Ia menyadari Thom tak ada di sampingnya. Karin melangkah pelan, mengikuti suara gemericik air yang makin jelas. Tak jauh dari situ, di balik semak dan pohon besar, ia melihat Thom sedang berendam dan membasuh mukanya di sungai jernih.
Thom menoleh dan mendapati Karin tengah memerhatikannya. Karin buru-buru memalingkan pandangan, wajahnya agak merah, lalu balik arah menuju heli.
Tak lama kemudian, Thom kembali dengan rambut sedikit basah, dan duduk di sebelah Karin. Ia membuka mulut, tapi Karin lebih dulu bertanya, "Kita ada di mana, Thom?"
Thom menggeleng pelan. "Aku gak tahu. Tapi kayaknya kita tunggu aja dulu. Siapa tahu ada orang lewat... mungkin yang nyari kayu atau semacamnya."
Sudah lebih dari tiga jam mereka menunggu, duduk di atas batu dan kadang mengelilingi area sekitar helikopter. Tiba-tiba dari arah hutan terdengar suara langkah terburu-buru. Seorang pria seusia mereka muncul dari balik semak, berlari panik.
"Zombie!! Zombiee!!" teriaknya.
Tanpa pikir panjang, Thom langsung menarik Karin masuk ke dalam heli. Thom menyalakan mesin, dan mereka pun terbang meninggalkan hutan tersebut.
Saat udara sudah cukup tenang dan mesin stabil, Karin menoleh ke pria itu. "Siapa namamu?"
"Gue Jigo. Panggil aja Igo."
Thom ikut menimpali, "Igo... ini di mana? Pulau apa ini? Setahuku nggak ada pulau di sekitar Flores yang sebesar ini, apalagi ada sungai gede kayak tadi... ini luas banget, gue bahkan gak lihat ujungnya."
Igo menarik napas dalam. "Ini... pulau tempat tinggal gue. Kalian tadi udah mau masuk wilayah Larantuya. Pulau ini nggak ada di peta, bro. Dulu bekas proyek rahasia. Tapi sekarang penuh penyintas dan... juga zombie."
Thom menatapnya tak percaya. "Apa? Serius? Kenapa kami bisa sampai sejauh ini, ke tempat yang bahkan gak ada di peta?"
Karin menggigit bibirnya, lalu mengaku, "Ini salah gue... kita seharusnya ke pulau Manjarite. Tapi petanya ketinggalan waktu kita buru-buru naik heli... dan gue gak hafal rutenya."
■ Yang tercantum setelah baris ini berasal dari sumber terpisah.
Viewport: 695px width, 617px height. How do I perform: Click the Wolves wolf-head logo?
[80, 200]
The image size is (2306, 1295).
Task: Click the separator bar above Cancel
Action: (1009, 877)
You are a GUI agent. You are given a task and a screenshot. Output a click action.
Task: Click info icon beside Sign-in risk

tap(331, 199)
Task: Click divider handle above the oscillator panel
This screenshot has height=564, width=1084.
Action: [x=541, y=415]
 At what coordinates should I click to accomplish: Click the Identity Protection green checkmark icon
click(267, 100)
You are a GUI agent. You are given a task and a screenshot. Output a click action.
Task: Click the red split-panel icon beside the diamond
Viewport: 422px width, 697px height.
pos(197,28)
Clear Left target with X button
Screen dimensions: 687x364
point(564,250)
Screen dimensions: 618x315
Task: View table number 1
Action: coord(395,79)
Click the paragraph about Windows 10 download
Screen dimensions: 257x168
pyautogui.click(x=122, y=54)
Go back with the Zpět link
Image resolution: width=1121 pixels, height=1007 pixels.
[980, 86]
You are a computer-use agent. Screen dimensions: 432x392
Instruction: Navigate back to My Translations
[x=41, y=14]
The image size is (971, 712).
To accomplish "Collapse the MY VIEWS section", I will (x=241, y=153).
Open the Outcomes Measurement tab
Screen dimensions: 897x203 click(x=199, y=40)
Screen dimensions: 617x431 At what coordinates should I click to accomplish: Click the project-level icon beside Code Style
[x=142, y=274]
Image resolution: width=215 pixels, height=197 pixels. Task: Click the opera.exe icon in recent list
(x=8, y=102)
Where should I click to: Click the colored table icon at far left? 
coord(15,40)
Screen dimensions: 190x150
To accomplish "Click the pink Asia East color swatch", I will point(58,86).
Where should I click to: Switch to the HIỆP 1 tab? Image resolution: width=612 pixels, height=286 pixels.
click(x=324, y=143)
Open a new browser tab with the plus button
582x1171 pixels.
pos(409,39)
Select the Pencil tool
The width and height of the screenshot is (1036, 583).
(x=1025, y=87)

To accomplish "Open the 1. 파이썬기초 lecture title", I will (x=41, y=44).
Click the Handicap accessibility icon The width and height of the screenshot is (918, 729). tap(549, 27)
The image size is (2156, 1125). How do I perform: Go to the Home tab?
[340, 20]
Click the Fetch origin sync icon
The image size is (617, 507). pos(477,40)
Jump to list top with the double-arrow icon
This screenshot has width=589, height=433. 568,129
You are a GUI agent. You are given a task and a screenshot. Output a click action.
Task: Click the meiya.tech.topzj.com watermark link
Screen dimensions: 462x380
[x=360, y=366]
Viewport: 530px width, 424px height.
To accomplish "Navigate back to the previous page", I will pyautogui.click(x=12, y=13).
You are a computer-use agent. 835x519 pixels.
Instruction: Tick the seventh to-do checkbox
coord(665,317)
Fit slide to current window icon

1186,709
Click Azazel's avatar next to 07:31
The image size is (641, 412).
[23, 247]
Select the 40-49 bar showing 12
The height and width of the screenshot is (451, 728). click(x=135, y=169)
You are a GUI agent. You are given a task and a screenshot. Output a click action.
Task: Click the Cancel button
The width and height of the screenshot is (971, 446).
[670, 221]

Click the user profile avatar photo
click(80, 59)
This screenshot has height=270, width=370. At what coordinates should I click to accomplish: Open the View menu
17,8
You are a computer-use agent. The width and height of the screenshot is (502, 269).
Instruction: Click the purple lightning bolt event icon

Thom menatapnya sebentar, lalu tersenyum kecil. "Yah... namanya juga perjalanan hidup. Kadang nyasar dulu, baru ketemu tujuan." Ia menoleh ke Igo. "Jadi... di sini banyak penyintas?"
Igo mengangguk serius. "Ada beberapa kamp... tapi juga ada kelompok-kelompok gila. Kalo kalian pengen keluar hidup-hidup dari Larantuya... kalian butuh lebih dari sekadar bensin dan keberanian."